Sergeant Ward Smith quickly proclaims that his daughters, KCPD employees, did not follow in his footsteps.
Instead, the 35-year veteran of KCPD points out that they chose to serve Kansas City by working for the police department. They walked their own path. Though, the influence of a loving father grips hard.
“When you don’t have direction, you look to people you look up to,” said Detective Laura Easley, Smith’s daughter. “When you see someone successful, happy, and fulfilled, you think that could be me.”
Easley surprised her parents when at age 19, she joined KCPD as a detention facility officer. She’s now a detective in Internal Affairs. And like her dad, her final year as a teenager was monumental.
Smith was 19 and planning to “pour concrete and build houses” when a police officer at the University of Central Missouri stopped him one night.
It was a case of mistaken identity, but it was also a moment that changed Smith’s life.
“I got to talking to the guy,” Smith recalled. “We talked for about 45 minutes, and he told me how cool it was to be a cop. I thought if he really likes it that much, it might be for me.”
Smith tried joining the Kansas City Missouri Police Department at age 21, but the department wasn’t hiring at that time. To make himself a more attractive candidate, Smith joined the Excelsior Springs and Independence police departments for a few years before receiving the call that there were openings at KCPD.
Starting at KCPD in 1987, Smith spent much of his early career on the Tactical (TAC) team. Since 2006, Smith has served as the department’s supervisor in charge of firearms training and tactics- a role he wanted since he was a rookie officer.
“I think the reason I gravitated to being an instructor or teacher is that if you see there’s a need, if you care about people, and no one else is filling it, it’s on you to do it,” Smith said.

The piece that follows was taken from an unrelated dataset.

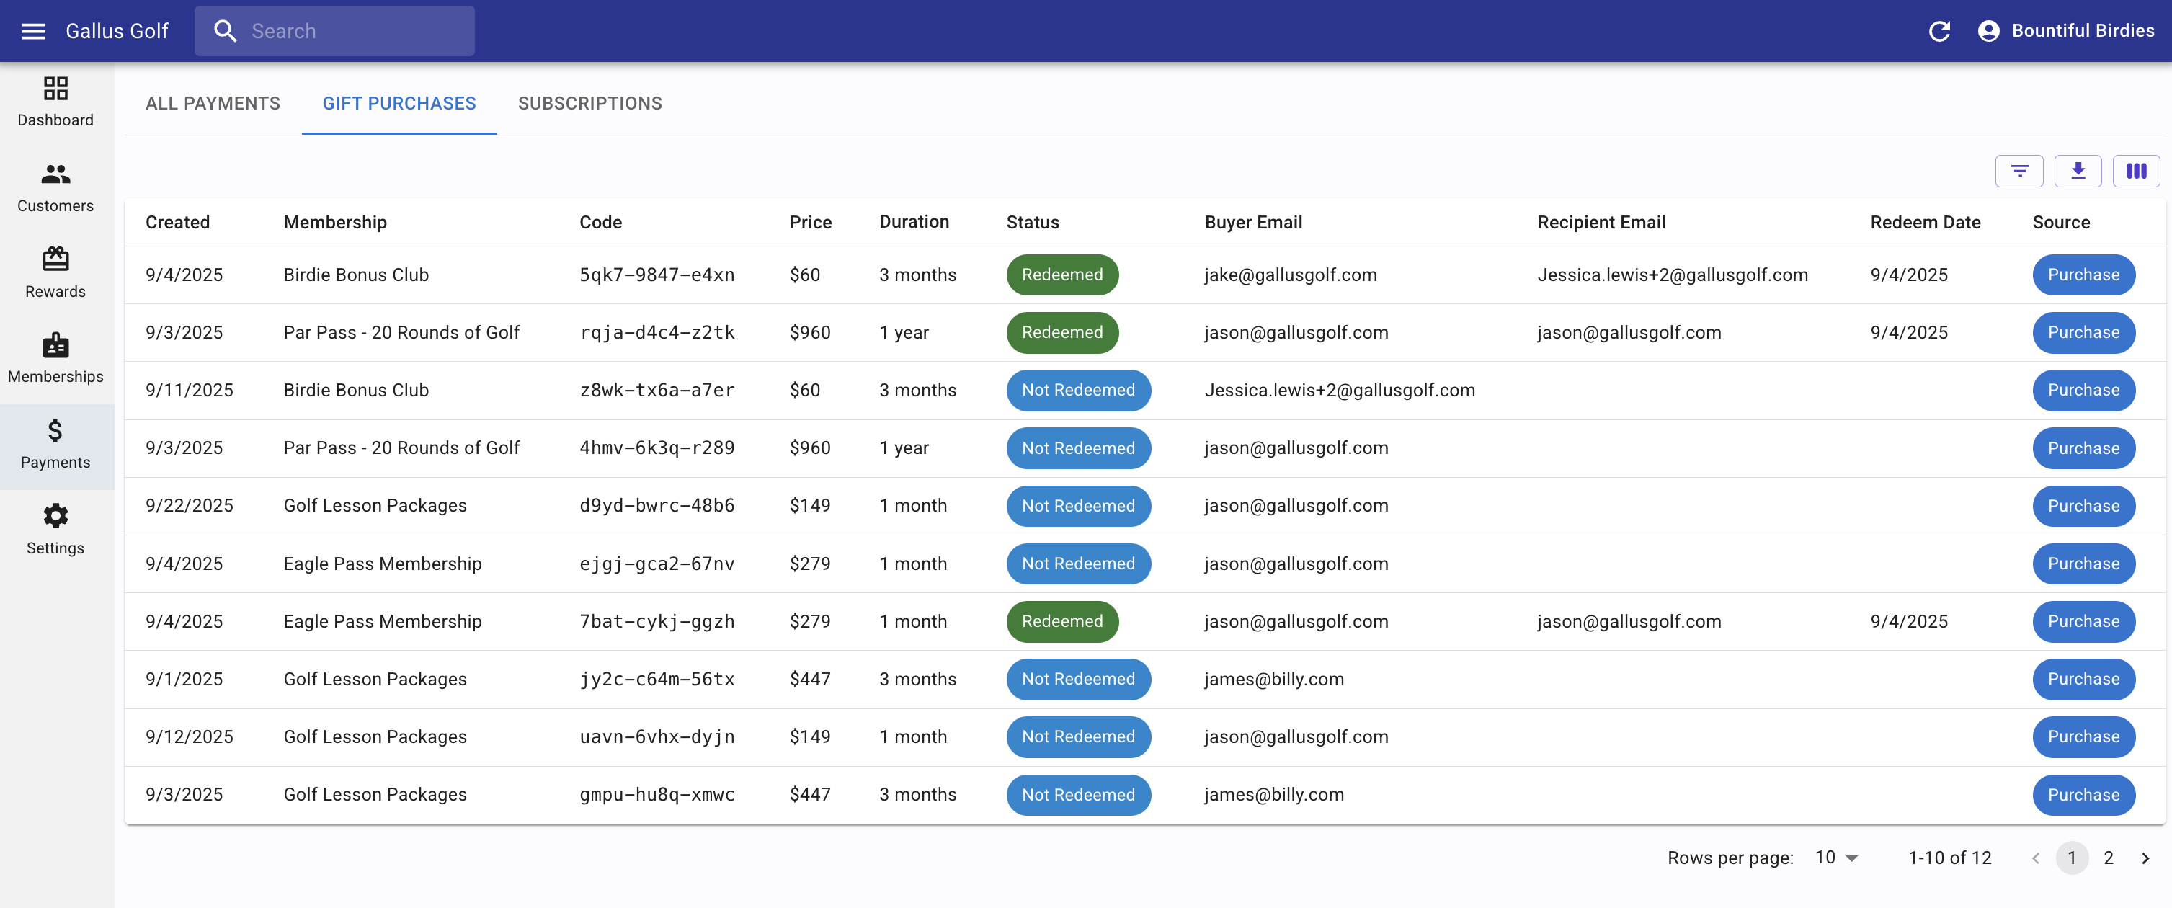The width and height of the screenshot is (2172, 908).
Task: Download table data using export icon
Action: point(2078,171)
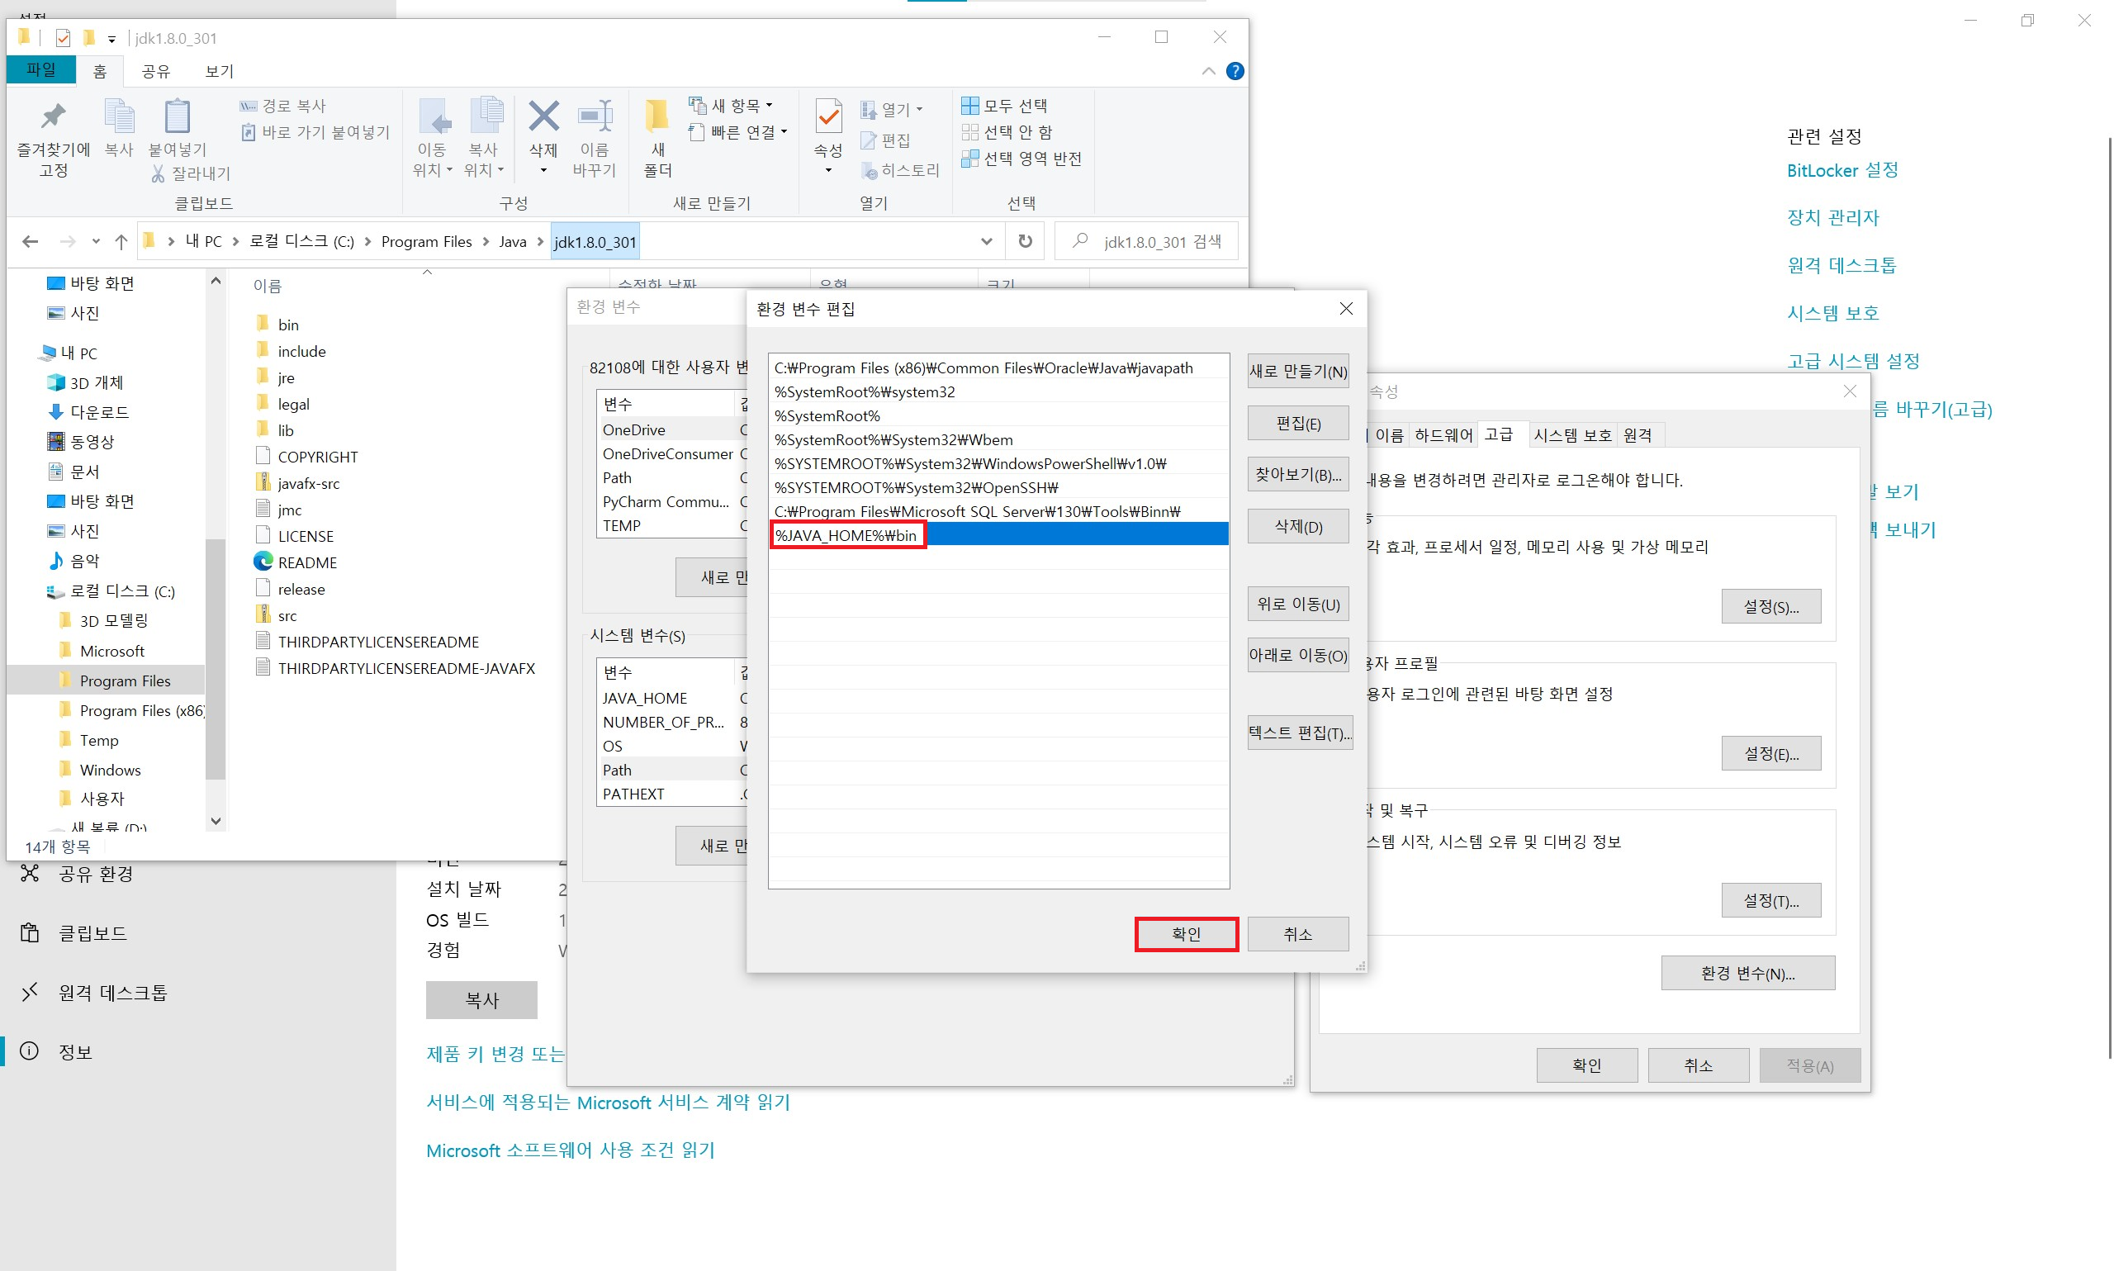
Task: Click the Select All (모두 선택) icon
Action: (969, 105)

An officer does not want to fire a weapon in the line of duty, but an officer must be prepared. Based at the Regional Police Academy’s firing range, Smith leads this education and training. His studies have changed law enforcement methodology worldwide.

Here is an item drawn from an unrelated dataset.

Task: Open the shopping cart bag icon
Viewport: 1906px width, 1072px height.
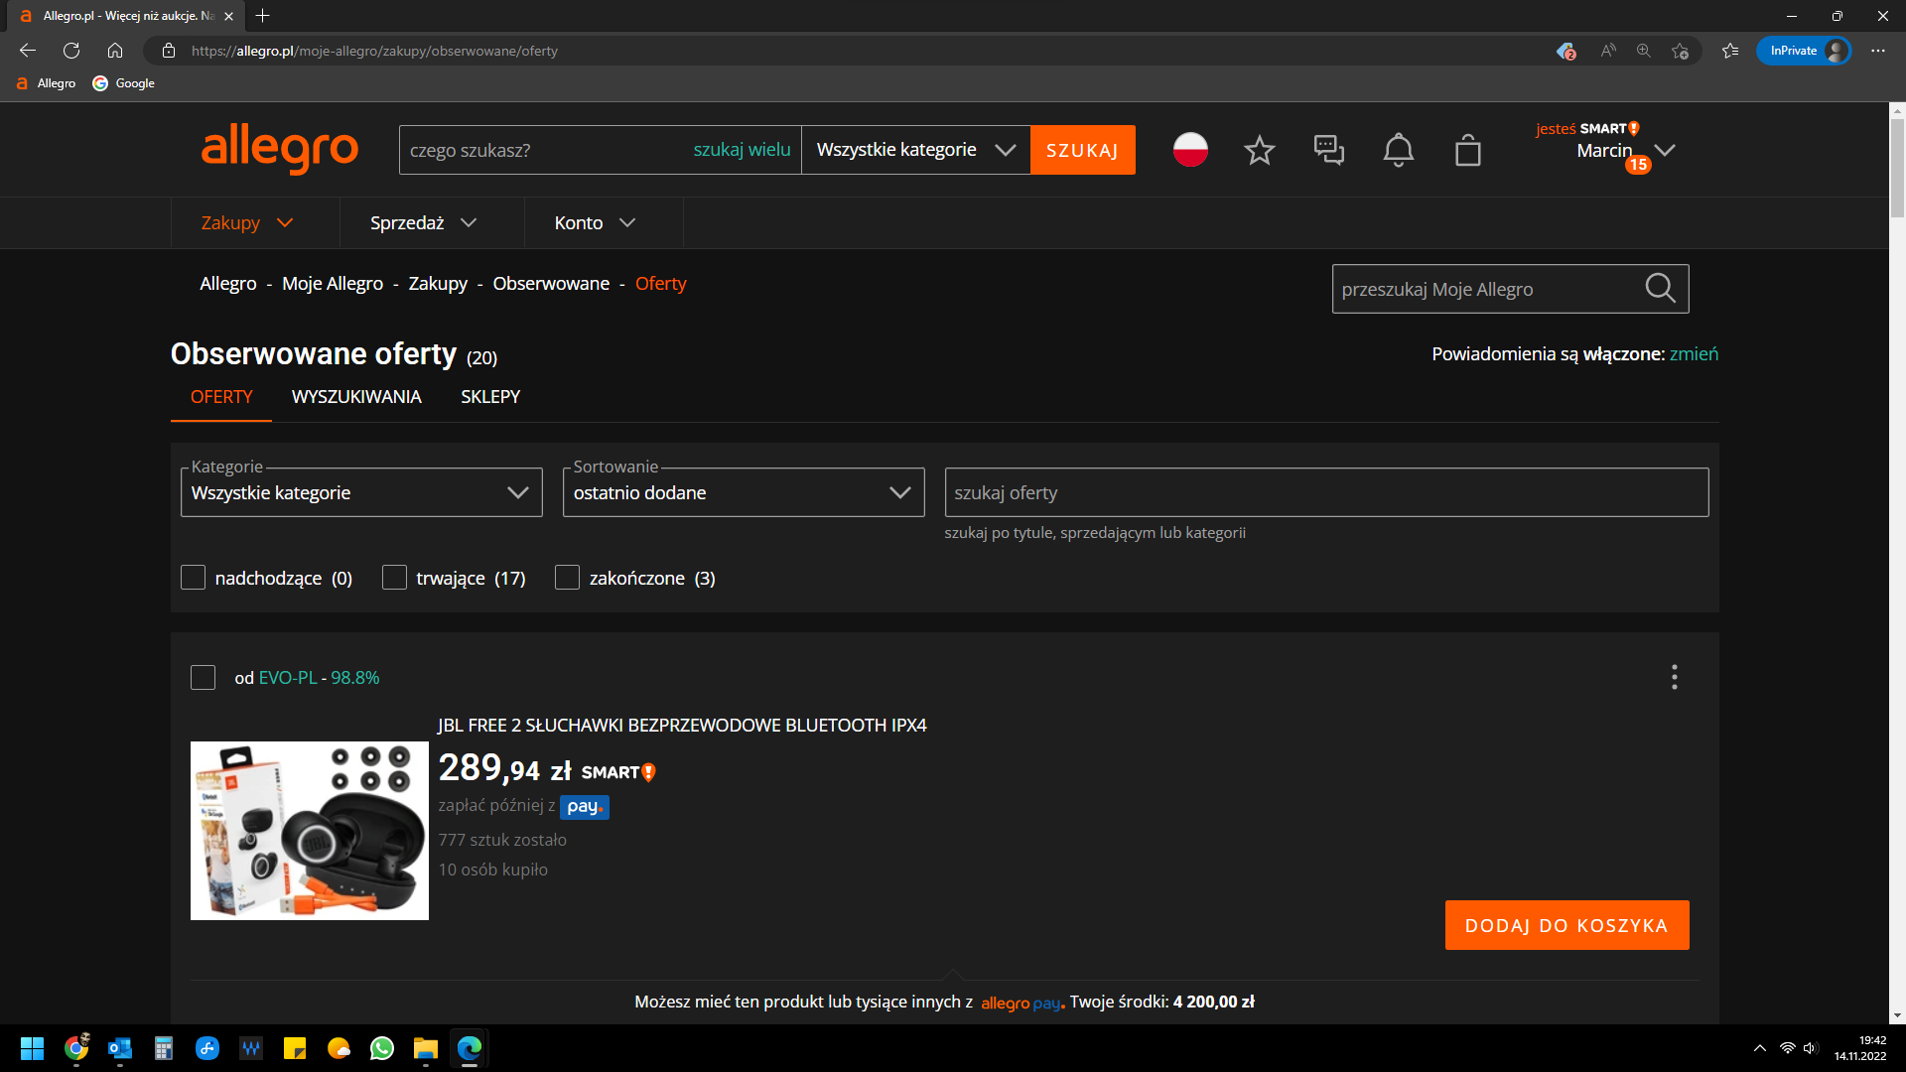Action: click(1467, 151)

Smith sees himself more as a teacher than an instructor. An instructor tells you what to do, he says, while a teacher helps you learn. The lessons he’s taught have never been more impactful than those at home.
Smith and his wife Marisa raised three daughters in Kansas City’s northeast side. Easley is the youngest daughter. Their middle daughter, Elaina, works at KU Med. The oldest daughter, also named Marisa, is a KCPD employee as well, working as a forensics specialist at the crime lab.
When she was 11, Marisa Smith took a field trip with her dad on “Take Your Child To Work Day” that stuck with her.
“Unbeknownst to me, he took me to where I was eventually going to work,” Marisa said. “When I was in middle school, dad took me to the forensics lab when it was still on Troost, and I was obsessed.”
After volunteering with the Metropolitan Organization to Counter Sexual Assault (MOCSA), Marisa Smith’s motivation to help victims grew. She began at the crime lab in 2014 and now handles forensics cases of such severity that only first responders can understand.
“I’ve had horrific cases that I know I can talk to my dad about, “Marisa Smith said. “Nothing confidential, but I know whatever I’m feeling and how ugly it can get, I’ll have his support. There’s already that level of trust as a father and daughter.”
On this Father’s Day weekend, Ward Smith reflects on his “ridiculously close” family. The joy, the bond, the honor of being a proud husband and dad.
“The biggest compliment you can pay somebody is the fact that they’ve changed you,” Ward Smith explained. “I have three daughters and a strong wife who’ve changed me and made me a better person.”